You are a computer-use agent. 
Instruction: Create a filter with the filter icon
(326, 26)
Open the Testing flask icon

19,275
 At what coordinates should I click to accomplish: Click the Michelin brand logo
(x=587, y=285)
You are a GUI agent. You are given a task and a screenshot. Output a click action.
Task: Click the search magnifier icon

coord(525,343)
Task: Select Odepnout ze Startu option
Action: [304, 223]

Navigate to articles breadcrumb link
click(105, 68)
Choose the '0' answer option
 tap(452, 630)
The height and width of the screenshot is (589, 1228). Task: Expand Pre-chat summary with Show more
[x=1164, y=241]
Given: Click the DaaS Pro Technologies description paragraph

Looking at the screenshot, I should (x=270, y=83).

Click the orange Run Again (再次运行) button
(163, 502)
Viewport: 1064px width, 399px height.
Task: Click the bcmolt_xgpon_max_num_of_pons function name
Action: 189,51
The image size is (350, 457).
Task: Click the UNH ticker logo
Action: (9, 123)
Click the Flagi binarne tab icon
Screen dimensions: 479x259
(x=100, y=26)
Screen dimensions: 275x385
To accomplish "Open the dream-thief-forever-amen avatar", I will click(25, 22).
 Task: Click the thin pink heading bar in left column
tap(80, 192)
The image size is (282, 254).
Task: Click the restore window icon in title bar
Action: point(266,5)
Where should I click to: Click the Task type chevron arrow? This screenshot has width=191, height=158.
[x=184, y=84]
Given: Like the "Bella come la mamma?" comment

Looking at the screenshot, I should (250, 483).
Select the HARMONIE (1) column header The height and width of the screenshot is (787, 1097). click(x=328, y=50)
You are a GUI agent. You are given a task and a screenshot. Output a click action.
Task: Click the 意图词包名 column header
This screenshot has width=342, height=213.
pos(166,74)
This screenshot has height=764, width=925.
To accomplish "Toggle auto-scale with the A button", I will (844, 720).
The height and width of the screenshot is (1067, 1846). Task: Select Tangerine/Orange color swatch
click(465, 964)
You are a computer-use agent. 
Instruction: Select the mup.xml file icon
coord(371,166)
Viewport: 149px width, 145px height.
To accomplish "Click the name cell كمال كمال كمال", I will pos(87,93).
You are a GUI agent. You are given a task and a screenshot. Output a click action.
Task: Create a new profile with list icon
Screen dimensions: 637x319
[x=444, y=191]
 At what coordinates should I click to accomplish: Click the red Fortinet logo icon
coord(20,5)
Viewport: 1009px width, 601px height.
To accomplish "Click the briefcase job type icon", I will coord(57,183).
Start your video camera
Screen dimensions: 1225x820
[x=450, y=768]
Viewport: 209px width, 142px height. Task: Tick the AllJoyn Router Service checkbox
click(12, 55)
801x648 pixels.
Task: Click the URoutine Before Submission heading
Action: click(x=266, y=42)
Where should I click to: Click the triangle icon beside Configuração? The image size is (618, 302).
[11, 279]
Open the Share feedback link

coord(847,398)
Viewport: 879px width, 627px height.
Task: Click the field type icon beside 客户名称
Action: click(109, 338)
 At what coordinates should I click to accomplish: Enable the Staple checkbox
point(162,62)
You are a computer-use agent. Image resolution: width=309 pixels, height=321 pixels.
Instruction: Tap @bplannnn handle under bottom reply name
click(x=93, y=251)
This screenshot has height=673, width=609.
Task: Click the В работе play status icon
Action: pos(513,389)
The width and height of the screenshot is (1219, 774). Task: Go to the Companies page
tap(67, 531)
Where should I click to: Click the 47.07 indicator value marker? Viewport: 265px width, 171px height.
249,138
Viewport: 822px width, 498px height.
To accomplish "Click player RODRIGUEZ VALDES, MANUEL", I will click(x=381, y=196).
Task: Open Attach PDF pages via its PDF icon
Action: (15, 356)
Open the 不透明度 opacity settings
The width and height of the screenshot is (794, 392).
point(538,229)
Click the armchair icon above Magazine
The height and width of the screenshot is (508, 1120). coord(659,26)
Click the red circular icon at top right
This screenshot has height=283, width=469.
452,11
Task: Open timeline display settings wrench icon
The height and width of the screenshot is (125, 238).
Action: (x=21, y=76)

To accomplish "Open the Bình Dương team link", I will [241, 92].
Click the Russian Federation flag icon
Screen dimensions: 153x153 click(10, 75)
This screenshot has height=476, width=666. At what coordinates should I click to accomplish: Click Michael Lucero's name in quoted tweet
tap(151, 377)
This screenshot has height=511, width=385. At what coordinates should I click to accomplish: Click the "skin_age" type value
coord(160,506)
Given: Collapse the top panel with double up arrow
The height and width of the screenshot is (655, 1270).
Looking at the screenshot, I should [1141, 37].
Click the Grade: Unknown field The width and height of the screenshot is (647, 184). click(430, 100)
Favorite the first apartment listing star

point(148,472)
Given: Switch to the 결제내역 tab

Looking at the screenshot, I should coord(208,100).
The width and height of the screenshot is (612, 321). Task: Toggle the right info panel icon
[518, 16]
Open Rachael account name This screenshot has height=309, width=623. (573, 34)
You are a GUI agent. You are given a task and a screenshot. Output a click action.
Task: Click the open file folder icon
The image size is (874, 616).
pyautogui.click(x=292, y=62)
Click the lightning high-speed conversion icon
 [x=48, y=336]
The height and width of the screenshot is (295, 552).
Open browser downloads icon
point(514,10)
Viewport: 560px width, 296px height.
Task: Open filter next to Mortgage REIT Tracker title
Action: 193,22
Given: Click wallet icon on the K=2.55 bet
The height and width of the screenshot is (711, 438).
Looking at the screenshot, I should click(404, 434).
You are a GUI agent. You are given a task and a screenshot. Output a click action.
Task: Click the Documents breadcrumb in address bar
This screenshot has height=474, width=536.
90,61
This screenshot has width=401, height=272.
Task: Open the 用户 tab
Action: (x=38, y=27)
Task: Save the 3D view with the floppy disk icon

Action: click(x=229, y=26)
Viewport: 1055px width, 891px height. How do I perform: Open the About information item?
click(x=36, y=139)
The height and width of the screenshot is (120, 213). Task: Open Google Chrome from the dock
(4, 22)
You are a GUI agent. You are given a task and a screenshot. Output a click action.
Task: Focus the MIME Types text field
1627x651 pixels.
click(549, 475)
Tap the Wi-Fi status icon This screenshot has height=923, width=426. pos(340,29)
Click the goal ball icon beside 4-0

====

* **Task requirements**
Extract every line from the records above that contains the word "header".

* **Answer space**
Select the HARMONIE (1) column header The height and width of the screenshot is (787, 1097). click(x=328, y=50)
Task: Click the 意图词包名 column header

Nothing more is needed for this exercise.